■ **TASK DETAILS**
Starting with the line that has "- Hizmetlerimiz - (185, 47)" and finishing with the line that has "Links (28, 144)", set down each line below exactly. Pictures are not copied.

Items from a dataset
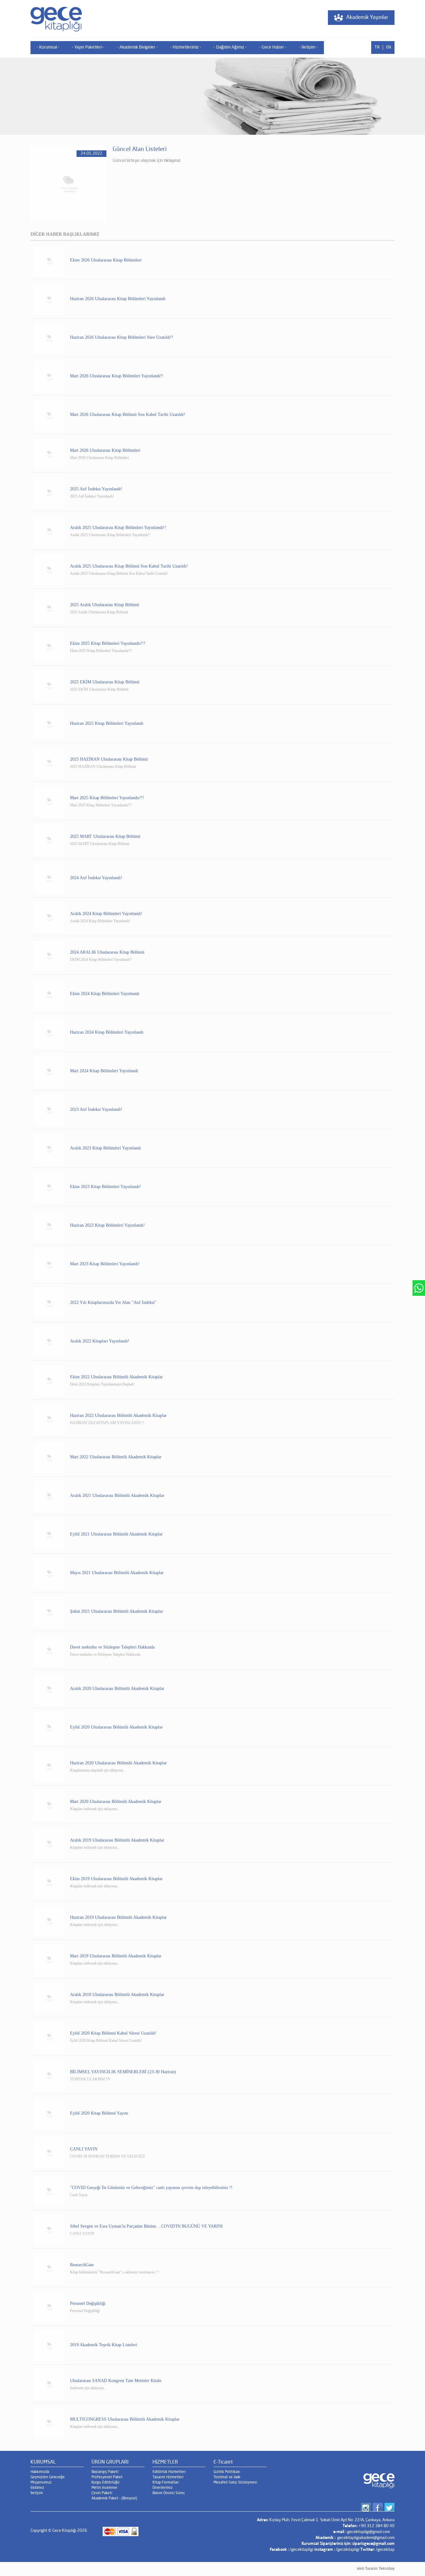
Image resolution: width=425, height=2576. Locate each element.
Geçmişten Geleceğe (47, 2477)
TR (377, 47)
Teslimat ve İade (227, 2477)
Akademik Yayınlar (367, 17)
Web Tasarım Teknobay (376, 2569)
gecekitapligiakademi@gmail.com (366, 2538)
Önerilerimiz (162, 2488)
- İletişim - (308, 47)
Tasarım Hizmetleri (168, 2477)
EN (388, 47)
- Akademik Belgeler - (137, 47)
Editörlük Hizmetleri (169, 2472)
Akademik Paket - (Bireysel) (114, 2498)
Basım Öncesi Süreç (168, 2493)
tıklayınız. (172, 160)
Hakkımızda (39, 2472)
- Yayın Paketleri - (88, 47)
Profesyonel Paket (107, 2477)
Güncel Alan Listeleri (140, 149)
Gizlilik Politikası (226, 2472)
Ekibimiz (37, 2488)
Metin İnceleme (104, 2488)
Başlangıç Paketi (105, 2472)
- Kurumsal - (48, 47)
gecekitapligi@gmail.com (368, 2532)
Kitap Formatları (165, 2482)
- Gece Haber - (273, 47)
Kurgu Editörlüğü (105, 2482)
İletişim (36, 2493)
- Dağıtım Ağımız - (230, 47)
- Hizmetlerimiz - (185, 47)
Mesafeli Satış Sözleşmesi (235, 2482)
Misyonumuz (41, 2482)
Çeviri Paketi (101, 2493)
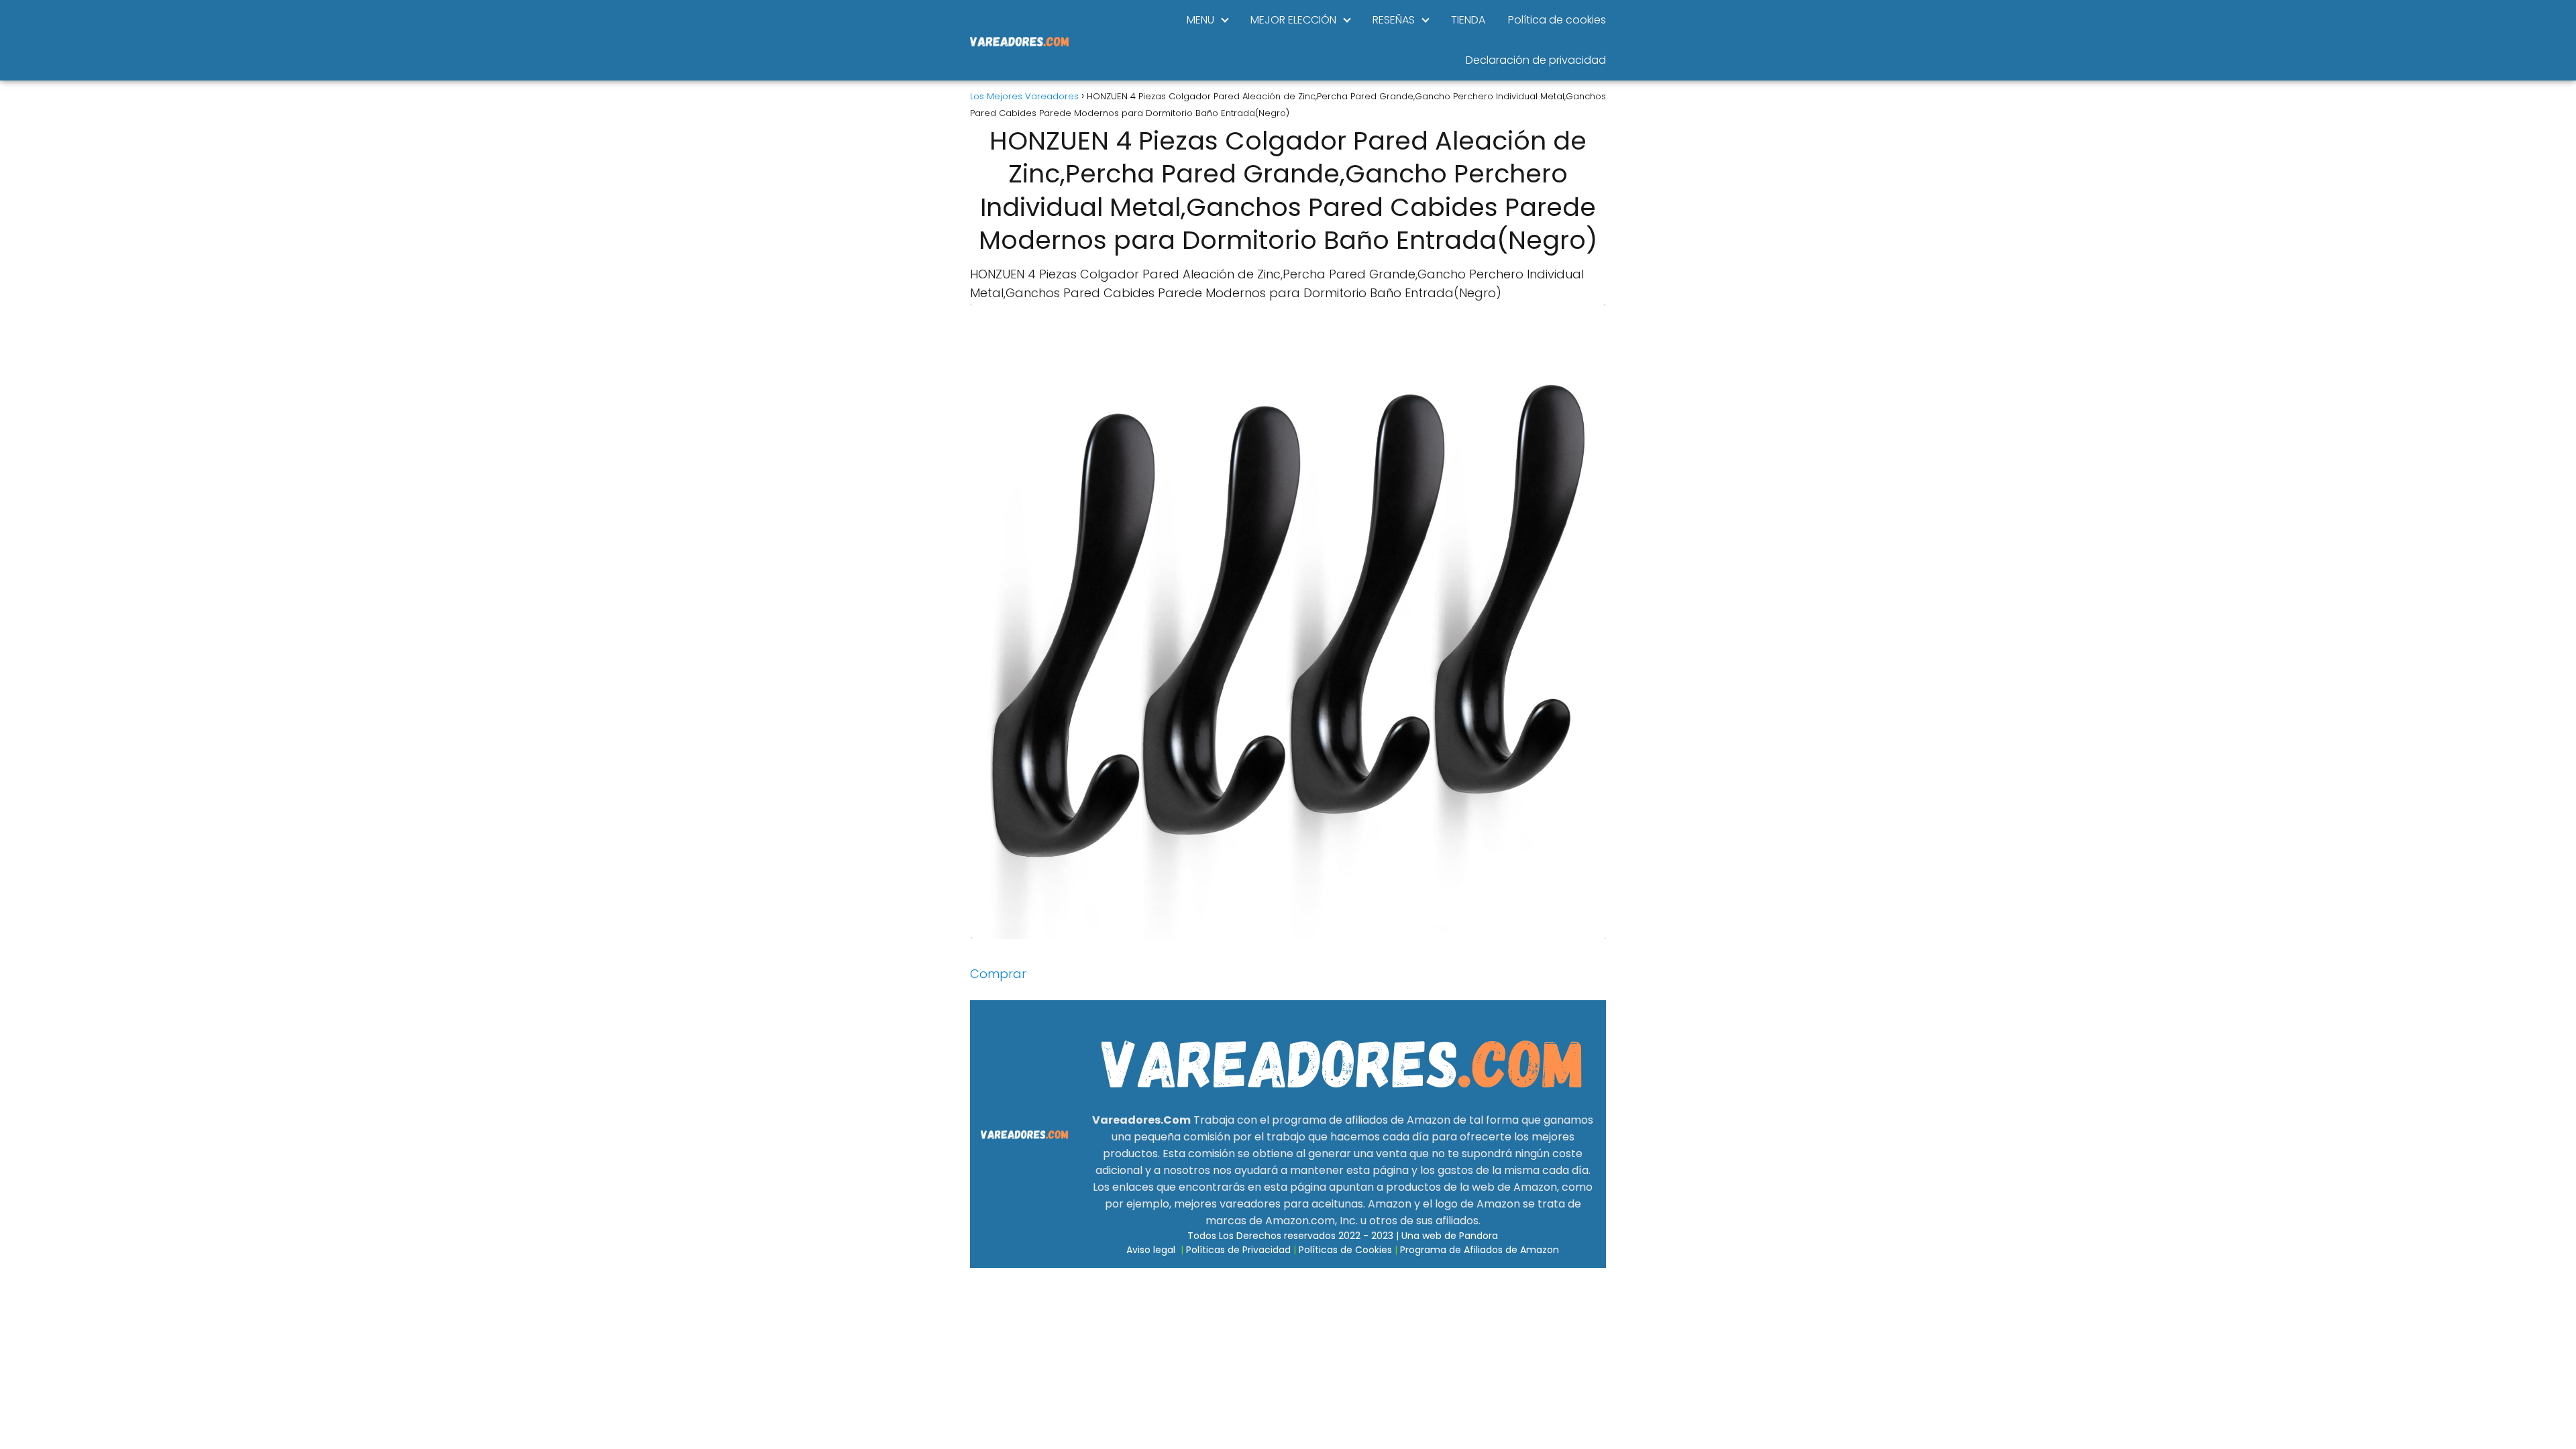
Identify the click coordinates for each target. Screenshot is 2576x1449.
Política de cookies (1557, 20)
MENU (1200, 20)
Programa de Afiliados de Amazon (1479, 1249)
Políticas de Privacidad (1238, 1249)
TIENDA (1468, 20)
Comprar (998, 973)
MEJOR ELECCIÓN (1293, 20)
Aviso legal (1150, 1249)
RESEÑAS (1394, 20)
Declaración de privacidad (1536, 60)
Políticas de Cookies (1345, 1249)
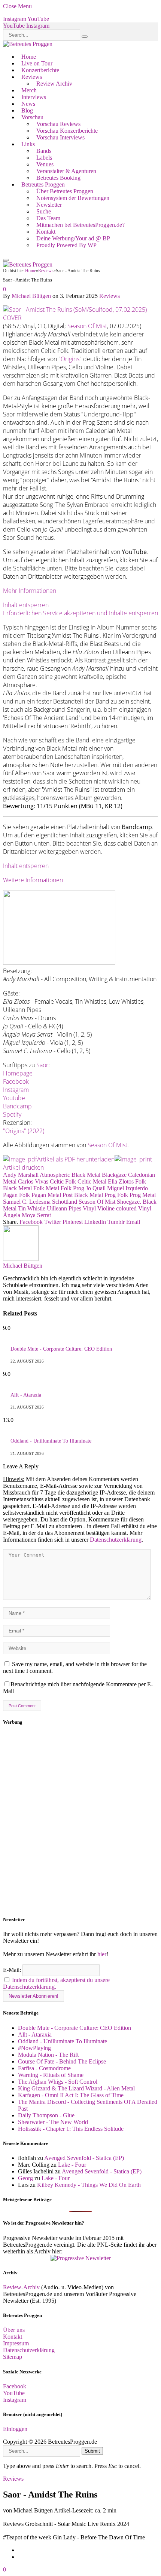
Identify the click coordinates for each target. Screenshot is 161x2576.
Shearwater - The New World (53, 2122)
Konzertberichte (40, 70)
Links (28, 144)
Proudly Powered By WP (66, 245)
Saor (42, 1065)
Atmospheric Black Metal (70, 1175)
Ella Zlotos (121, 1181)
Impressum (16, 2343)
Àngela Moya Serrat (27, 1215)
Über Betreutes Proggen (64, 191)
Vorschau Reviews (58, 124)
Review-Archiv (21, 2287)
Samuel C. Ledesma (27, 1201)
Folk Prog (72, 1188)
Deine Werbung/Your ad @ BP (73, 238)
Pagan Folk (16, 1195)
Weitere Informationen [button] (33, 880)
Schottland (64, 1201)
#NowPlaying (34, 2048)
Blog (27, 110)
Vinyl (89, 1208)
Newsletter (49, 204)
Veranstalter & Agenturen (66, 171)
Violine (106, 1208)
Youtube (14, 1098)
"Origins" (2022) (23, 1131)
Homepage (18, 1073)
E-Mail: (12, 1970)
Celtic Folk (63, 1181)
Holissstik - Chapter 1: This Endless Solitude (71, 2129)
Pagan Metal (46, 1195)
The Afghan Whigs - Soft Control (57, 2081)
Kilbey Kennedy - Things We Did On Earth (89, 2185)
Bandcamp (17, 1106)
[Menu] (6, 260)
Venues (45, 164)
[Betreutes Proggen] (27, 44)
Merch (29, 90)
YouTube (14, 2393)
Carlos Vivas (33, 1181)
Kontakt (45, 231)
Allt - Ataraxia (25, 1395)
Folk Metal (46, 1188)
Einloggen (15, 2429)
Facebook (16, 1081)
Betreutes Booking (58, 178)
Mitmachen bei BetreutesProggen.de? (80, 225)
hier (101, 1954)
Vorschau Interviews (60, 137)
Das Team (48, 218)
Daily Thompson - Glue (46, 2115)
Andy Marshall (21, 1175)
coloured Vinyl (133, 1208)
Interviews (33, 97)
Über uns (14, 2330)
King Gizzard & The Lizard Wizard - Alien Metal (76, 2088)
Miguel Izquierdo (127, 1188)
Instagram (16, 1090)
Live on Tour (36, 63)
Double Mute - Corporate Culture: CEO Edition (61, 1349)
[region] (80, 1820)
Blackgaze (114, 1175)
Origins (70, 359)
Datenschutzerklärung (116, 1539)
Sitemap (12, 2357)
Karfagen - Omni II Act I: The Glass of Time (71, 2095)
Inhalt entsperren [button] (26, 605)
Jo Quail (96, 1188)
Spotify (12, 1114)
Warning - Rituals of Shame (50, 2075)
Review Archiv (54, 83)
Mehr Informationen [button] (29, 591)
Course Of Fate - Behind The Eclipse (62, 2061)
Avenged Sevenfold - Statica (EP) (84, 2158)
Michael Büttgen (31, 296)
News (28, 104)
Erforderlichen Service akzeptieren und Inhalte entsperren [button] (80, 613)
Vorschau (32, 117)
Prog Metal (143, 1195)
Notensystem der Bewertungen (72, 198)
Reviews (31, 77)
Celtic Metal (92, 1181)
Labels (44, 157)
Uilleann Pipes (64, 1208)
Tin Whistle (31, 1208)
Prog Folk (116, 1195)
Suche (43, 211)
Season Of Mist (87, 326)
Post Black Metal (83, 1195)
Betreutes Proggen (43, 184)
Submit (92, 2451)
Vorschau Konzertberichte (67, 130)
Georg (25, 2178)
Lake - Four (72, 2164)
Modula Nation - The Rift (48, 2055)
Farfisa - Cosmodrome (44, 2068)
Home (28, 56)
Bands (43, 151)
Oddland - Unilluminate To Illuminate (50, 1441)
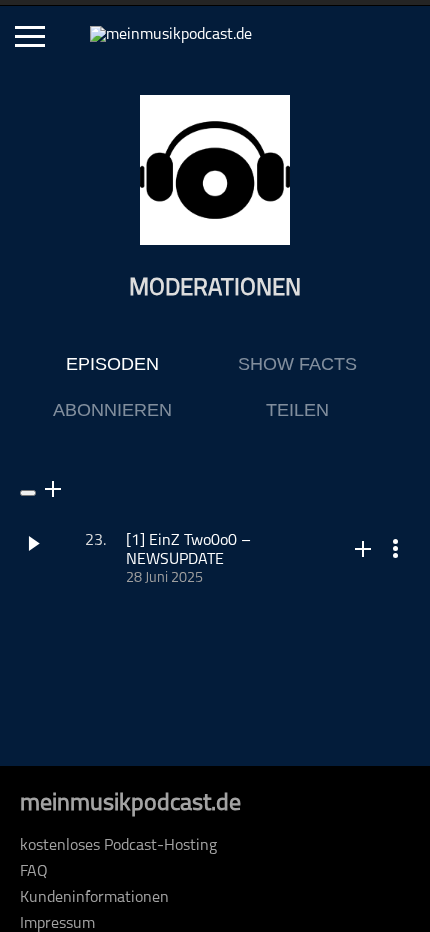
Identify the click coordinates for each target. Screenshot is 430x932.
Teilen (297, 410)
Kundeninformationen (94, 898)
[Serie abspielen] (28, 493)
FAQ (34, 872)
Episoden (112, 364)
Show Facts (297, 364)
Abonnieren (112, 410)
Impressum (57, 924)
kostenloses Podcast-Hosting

■ **EXPECTED OUTPUT**
- Hizmetlerimiz - (185, 47)
Mesafeli Satış Sözleşmesi (235, 2482)
Misyonumuz (41, 2482)
Çeviri Paketi (101, 2493)
Identify the click coordinates for each target. Screenshot is 2576x1449.
Política de cookies (1557, 20)
MENU (1200, 20)
Programa de Afiliados de Amazon (1479, 1249)
Políticas de Privacidad (1238, 1249)
TIENDA (1468, 20)
Comprar (998, 973)
MEJOR ELECCIÓN (1293, 20)
Aviso legal (1150, 1249)
RESEÑAS (1394, 20)
Declaración de privacidad (1536, 60)
Políticas de Cookies (1345, 1249)
Identify the click coordinates for each target. Screenshot is 161x2576.
Shearwater - The New World (53, 2122)
Konzertberichte (40, 70)
Links (28, 144)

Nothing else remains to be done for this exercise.